## [PROBLEM REQUIREMENTS]
Each entry below needs to be retyped exactly as given.

## [EXERCISE MATERIAL]
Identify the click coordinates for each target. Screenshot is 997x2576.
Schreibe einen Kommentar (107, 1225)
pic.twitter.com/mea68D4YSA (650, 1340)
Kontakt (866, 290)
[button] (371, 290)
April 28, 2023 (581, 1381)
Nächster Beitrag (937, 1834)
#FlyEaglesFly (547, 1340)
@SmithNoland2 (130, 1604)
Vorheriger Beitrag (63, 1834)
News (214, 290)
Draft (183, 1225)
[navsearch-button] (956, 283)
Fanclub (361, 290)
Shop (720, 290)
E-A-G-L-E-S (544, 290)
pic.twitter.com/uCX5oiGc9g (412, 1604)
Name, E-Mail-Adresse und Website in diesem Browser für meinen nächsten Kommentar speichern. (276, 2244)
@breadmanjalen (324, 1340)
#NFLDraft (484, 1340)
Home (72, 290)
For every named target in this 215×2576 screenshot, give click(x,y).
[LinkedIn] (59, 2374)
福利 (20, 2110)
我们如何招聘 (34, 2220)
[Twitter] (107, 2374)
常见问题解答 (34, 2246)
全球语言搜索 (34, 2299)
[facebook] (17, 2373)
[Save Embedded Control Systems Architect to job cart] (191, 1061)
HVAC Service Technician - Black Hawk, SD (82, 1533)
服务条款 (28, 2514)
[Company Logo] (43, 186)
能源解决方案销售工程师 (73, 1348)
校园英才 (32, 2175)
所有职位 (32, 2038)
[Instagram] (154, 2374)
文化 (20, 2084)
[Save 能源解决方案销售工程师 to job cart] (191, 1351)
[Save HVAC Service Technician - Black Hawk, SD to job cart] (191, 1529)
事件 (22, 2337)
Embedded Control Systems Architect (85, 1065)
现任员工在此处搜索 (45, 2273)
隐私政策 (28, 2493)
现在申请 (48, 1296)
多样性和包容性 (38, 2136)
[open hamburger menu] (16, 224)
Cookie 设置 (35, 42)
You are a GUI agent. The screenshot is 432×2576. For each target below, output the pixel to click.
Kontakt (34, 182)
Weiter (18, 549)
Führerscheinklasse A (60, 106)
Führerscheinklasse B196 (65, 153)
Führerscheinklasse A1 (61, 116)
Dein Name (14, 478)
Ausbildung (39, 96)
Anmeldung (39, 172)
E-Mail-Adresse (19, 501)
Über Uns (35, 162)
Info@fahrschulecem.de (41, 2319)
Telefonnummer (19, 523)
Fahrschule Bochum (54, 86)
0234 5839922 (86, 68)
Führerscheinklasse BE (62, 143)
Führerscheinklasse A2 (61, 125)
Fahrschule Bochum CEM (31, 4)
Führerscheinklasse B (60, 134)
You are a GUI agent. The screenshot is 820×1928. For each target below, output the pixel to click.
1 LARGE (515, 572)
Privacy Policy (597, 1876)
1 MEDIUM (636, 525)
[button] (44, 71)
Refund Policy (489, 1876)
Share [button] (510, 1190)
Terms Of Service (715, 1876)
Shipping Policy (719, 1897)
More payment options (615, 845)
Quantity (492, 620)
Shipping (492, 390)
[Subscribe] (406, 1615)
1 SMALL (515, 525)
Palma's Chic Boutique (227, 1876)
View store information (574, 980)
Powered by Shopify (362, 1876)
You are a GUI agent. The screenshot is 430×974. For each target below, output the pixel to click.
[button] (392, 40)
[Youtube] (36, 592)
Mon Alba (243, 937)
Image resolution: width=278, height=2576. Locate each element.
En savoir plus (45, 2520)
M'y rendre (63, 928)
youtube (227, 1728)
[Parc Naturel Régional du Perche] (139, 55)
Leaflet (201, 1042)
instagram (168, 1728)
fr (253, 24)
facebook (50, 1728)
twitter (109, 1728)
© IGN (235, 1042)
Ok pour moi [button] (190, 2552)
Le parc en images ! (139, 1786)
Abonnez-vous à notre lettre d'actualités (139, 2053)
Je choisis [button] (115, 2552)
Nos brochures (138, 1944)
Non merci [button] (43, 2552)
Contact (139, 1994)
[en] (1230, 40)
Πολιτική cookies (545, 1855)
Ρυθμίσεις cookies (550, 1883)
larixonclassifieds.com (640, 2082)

## [RESPONSE TO THE TASK]
Identify the click coordinates for each target. Screenshot is 997x2576.
Schreibe einen Kommentar (107, 1225)
pic.twitter.com/mea68D4YSA (650, 1340)
Kontakt (866, 290)
[button] (371, 290)
April 28, 2023 (581, 1381)
Nächster Beitrag (937, 1834)
#FlyEaglesFly (547, 1340)
@SmithNoland2 (130, 1604)
Vorheriger Beitrag (63, 1834)
News (214, 290)
Draft (183, 1225)
[navsearch-button] (956, 283)
Fanclub (361, 290)
Shop (720, 290)
E-A-G-L-E-S (544, 290)
pic.twitter.com/uCX5oiGc9g (412, 1604)
Name, E-Mail-Adresse und Website in diesem Browser für meinen nächsten Kommentar speichern. (276, 2244)
@breadmanjalen (324, 1340)
#NFLDraft (484, 1340)
Home (72, 290)
For every named target in this 215×2576 screenshot, give click(x,y).
[LinkedIn] (59, 2374)
福利 (20, 2110)
我们如何招聘 (34, 2220)
[Twitter] (107, 2374)
常见问题解答 (34, 2246)
全球语言搜索 (34, 2299)
[facebook] (17, 2373)
[Save Embedded Control Systems Architect to job cart] (191, 1061)
HVAC Service Technician - Black Hawk, SD (82, 1533)
服务条款 (28, 2514)
[Company Logo] (43, 186)
能源解决方案销售工程师 (73, 1348)
校园英才 (32, 2175)
所有职位 (32, 2038)
[Instagram] (154, 2374)
文化 (20, 2084)
[Save 能源解决方案销售工程师 to job cart] (191, 1351)
[Save HVAC Service Technician - Black Hawk, SD to job cart] (191, 1529)
事件 (22, 2337)
Embedded Control Systems Architect (85, 1065)
现任员工在此处搜索 (45, 2273)
隐私政策 (28, 2493)
现在申请 (48, 1296)
多样性和包容性 (38, 2136)
[open hamburger menu] (16, 224)
Cookie 设置 (35, 42)
You are a GUI agent. The screenshot is 432×2576. For each target below, output the pixel to click.
Kontakt (34, 182)
Weiter (18, 549)
Führerscheinklasse A (60, 106)
Führerscheinklasse B196 (65, 153)
Führerscheinklasse A1 (61, 116)
Dein Name (14, 478)
Ausbildung (39, 96)
Anmeldung (39, 172)
E-Mail-Adresse (19, 501)
Über Uns (35, 162)
Info@fahrschulecem.de (41, 2319)
Telefonnummer (19, 523)
Fahrschule Bochum (54, 86)
0234 5839922 (86, 68)
Führerscheinklasse BE (62, 143)
Führerscheinklasse A2 (61, 125)
Fahrschule Bochum CEM (31, 4)
Führerscheinklasse B (60, 134)
You are a GUI agent. The screenshot is 820×1928. For each target below, output the pixel to click.
1 LARGE (515, 572)
Privacy Policy (597, 1876)
1 MEDIUM (636, 525)
[button] (44, 71)
Refund Policy (489, 1876)
Share [button] (510, 1190)
Terms Of Service (715, 1876)
Shipping Policy (719, 1897)
More payment options (615, 845)
Quantity (492, 620)
Shipping (492, 390)
[Subscribe] (406, 1615)
1 SMALL (515, 525)
Palma's Chic Boutique (227, 1876)
View store information (574, 980)
Powered by Shopify (362, 1876)
You are a GUI agent. The screenshot is 430×974. For each target below, output the pixel to click.
[button] (392, 40)
[Youtube] (36, 592)
Mon Alba (243, 937)
Image resolution: width=278, height=2576. Locate each element.
En savoir plus (45, 2520)
M'y rendre (63, 928)
youtube (227, 1728)
[Parc Naturel Régional du Perche] (139, 55)
Leaflet (201, 1042)
instagram (168, 1728)
fr (253, 24)
facebook (50, 1728)
twitter (109, 1728)
© IGN (235, 1042)
Ok pour moi [button] (190, 2552)
Le parc en images ! (139, 1786)
Abonnez-vous à notre lettre d'actualités (139, 2053)
Je choisis [button] (115, 2552)
Nos brochures (138, 1944)
Non merci [button] (43, 2552)
Contact (139, 1994)
[en] (1230, 40)
Πολιτική cookies (545, 1855)
Ρυθμίσεις cookies (550, 1883)
larixonclassifieds.com (640, 2082)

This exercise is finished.